● **What is being asked**:
Go through the entries below. Copy each line in which "text" appears.
# # # # # # #
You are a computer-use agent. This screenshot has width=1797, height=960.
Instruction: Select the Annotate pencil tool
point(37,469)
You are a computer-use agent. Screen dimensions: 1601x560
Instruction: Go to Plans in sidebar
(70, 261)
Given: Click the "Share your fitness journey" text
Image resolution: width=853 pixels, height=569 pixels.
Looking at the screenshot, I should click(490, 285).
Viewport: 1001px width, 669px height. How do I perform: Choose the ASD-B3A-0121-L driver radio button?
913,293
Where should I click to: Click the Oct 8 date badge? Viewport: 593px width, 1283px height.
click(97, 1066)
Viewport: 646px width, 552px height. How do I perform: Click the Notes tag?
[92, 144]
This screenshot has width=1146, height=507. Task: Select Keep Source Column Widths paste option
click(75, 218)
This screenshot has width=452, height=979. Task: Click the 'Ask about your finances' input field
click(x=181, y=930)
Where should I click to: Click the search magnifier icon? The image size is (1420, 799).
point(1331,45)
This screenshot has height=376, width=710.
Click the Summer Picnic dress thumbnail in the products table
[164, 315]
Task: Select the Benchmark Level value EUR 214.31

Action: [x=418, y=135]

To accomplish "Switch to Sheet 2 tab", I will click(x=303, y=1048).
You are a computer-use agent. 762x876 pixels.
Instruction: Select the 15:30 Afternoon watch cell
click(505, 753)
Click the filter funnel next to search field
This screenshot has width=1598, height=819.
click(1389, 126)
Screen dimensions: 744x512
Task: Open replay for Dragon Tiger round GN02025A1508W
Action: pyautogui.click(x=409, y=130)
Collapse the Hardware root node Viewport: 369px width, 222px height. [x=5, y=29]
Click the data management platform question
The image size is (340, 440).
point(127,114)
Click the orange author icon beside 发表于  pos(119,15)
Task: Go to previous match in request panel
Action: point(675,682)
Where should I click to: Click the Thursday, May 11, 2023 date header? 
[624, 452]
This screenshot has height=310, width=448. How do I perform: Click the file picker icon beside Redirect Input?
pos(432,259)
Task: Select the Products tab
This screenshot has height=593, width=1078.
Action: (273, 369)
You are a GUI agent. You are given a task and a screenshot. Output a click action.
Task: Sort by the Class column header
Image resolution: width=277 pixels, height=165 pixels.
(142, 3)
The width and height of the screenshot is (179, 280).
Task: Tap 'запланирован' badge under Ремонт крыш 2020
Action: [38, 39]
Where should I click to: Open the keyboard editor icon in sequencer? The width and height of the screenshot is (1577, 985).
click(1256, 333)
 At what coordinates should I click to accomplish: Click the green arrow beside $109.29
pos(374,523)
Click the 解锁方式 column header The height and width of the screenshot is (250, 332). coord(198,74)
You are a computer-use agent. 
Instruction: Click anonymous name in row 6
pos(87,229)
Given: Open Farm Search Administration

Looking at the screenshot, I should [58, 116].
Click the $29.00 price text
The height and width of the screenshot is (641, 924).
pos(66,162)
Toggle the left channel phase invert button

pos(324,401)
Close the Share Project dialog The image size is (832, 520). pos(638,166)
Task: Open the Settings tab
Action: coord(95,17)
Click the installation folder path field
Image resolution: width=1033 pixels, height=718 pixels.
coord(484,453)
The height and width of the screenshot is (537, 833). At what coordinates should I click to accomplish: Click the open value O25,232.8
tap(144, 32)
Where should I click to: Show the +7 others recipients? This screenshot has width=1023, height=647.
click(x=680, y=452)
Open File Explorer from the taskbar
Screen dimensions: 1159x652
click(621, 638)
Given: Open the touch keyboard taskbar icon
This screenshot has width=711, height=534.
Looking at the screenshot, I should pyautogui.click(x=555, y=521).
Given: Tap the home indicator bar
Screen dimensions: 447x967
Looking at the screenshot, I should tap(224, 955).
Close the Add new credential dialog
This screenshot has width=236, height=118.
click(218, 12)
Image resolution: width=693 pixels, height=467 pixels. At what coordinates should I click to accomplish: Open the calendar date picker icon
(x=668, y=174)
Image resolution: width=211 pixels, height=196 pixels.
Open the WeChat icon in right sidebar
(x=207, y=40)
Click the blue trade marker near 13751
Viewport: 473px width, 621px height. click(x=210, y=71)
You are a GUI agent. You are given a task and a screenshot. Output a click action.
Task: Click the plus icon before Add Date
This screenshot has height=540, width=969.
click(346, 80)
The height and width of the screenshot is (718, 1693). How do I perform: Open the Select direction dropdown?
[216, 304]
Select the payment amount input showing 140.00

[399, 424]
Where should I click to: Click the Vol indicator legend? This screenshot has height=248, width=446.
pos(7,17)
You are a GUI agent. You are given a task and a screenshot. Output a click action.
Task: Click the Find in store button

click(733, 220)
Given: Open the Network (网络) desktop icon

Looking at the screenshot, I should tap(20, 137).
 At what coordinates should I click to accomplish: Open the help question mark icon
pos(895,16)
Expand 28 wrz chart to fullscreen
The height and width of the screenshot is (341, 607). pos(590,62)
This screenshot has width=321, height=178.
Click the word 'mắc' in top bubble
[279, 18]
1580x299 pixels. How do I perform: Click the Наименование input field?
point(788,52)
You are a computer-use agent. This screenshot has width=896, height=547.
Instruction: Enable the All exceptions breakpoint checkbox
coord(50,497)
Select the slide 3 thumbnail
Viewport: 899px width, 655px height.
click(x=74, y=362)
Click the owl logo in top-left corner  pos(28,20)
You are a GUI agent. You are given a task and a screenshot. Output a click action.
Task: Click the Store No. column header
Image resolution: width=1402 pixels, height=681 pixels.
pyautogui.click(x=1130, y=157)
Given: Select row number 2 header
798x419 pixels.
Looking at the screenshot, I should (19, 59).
# # # # # # #
● **Task result**:
Given: Click the "Share your fitness journey" text
Click the $29.00 price text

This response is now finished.